The PAA expands the power of the Foreign Intelligence Surveillance Act by allowing for the increased monitoring of American citizens who communicate via telephone and email outside the United States. The act, which was opposed by Vermont Senators Leahy and Bernie Sanders and Congressman Peter Welch, is set to expire in six months. National Intelligence Director McConnell and President Bush have been urging Congress to make the PAA permanent. As part of that effort, they want to grant immunity retrospectively to telecom companies for cooperating with the wiretapping effort.
Not surprisingly, the campaign to shield telecom companies from liability is being promoted by the industry itself, which fears huge damage awards if they are found to have turned over customer records without a warrant. If the telecom industry’s intense lobbying efforts are successful, the PAA would effectively stop any inquiry by the Vermont Public Service Board or any court concerning whether companies violated the law when they cooperated with government officials.
Of course, the push for immunity raises the question of why telecom companies need it. The fact that they are protesting so much suggests they did exactly what the law forbade them to do: turn over customer phone records and wiretap lines without authorization from an independent court.
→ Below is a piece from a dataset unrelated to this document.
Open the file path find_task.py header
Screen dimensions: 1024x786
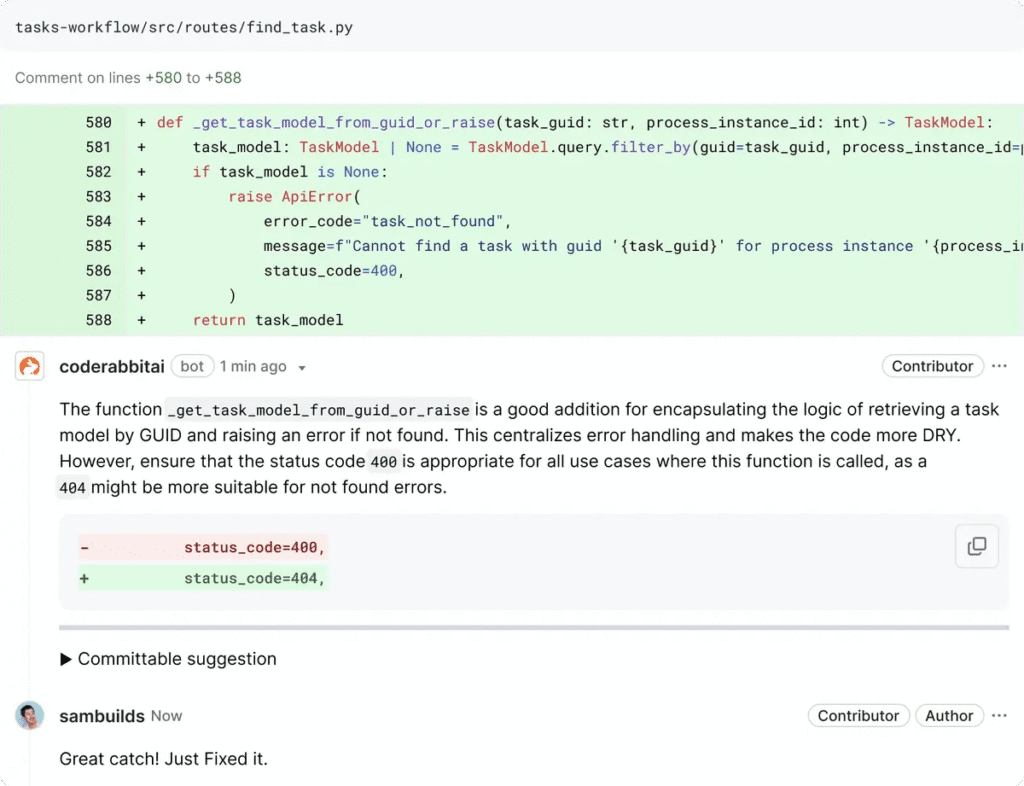coord(184,27)
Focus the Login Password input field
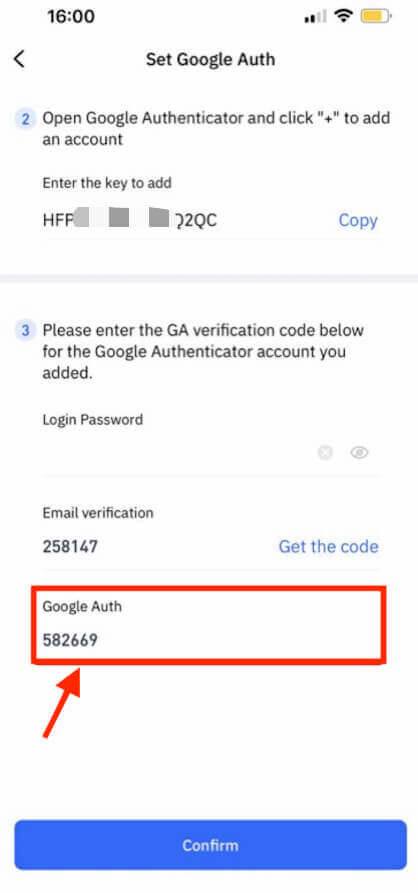 click(x=177, y=453)
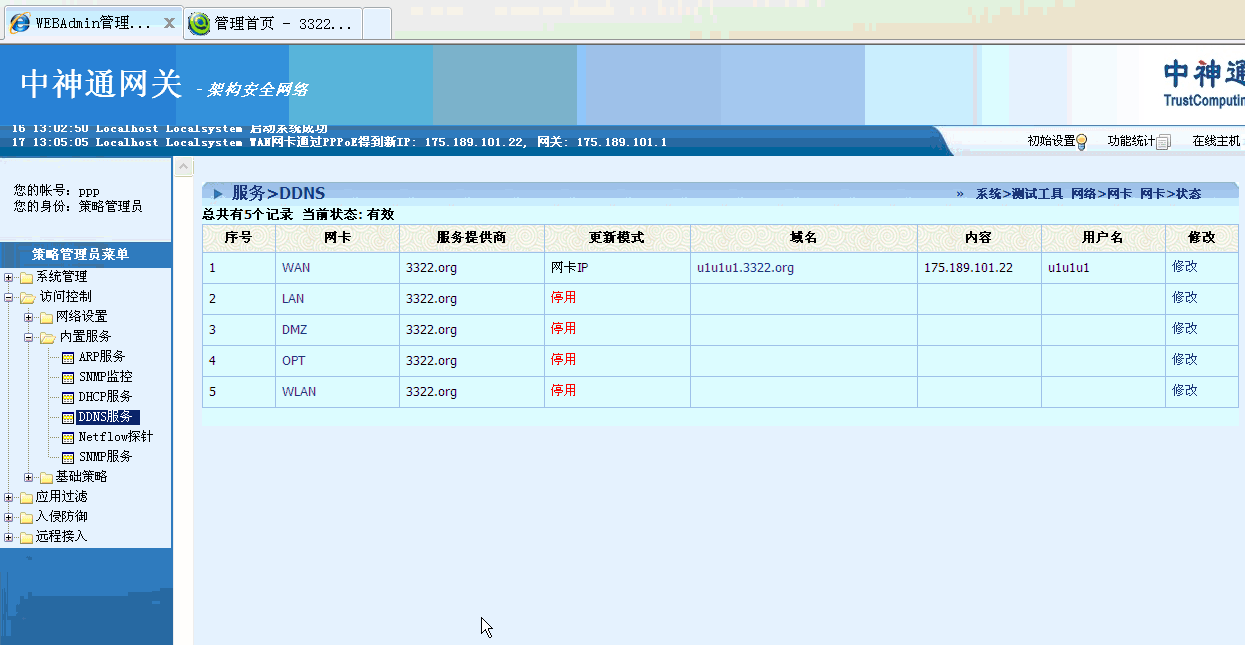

Furthermore, granting immunity suggests that the companies had no option but to comply with government requests.
Yet, Qwest Communications has publicly refused to comply with NSA requests for records without warrants. So, didn’t Verizon, AT&T and other companies involved have a choice whether to disregard the law and the privacy of their customers? Given that Qwest is the only company to have refused government requests, the scope and breadth of the industry’s complicity with the NSA may be far greater than most Americans have realized.
Vermonters are fortunate that our leaders in both Montpelier and Washington are demanding answers. But it remains to be seen whether we’ll ever know the extent to which the government has had access to our private conversations. Many observers believe Congress will compromise with the president and grant some form of immunity to the telecom industry. And even if it doesn’t, the legal cases could drag on for years.
No doubt Senator Leahy is considering all these factors in deciding when to hold hearings for a new AG. If confirmed, Mukasy will be responsible for not only dealing with the justice department’s position on warrantless wiretapping, but also for the entire war on terror and its corresponding war on civil liberties.
Some might think there are good reasons to have Mukasey confirmed sooner than later. The Justice Department is arguably in crisis. Morale is low and a number of career prosecutors have left, weakening the DOJ’s reputation and ability to function. Many hope that Mukasey, despite his sympathetic views on broad government powers during wartime, will bring some semblance of order back to the nation’s once-respected legal department.
But there may be few opportunities to get to the bottom of the government’s secret surveillance program — Leahy may not be able to get the documents he wants. Demands for answers from our elected officials, the Public Service Board, public-interest organizations such as the ACLU, and concerned citizens may just tip the scales on who is watching whom.
Cheryl Hanna is a professor at Vermont Law School who specializes in constitutional law.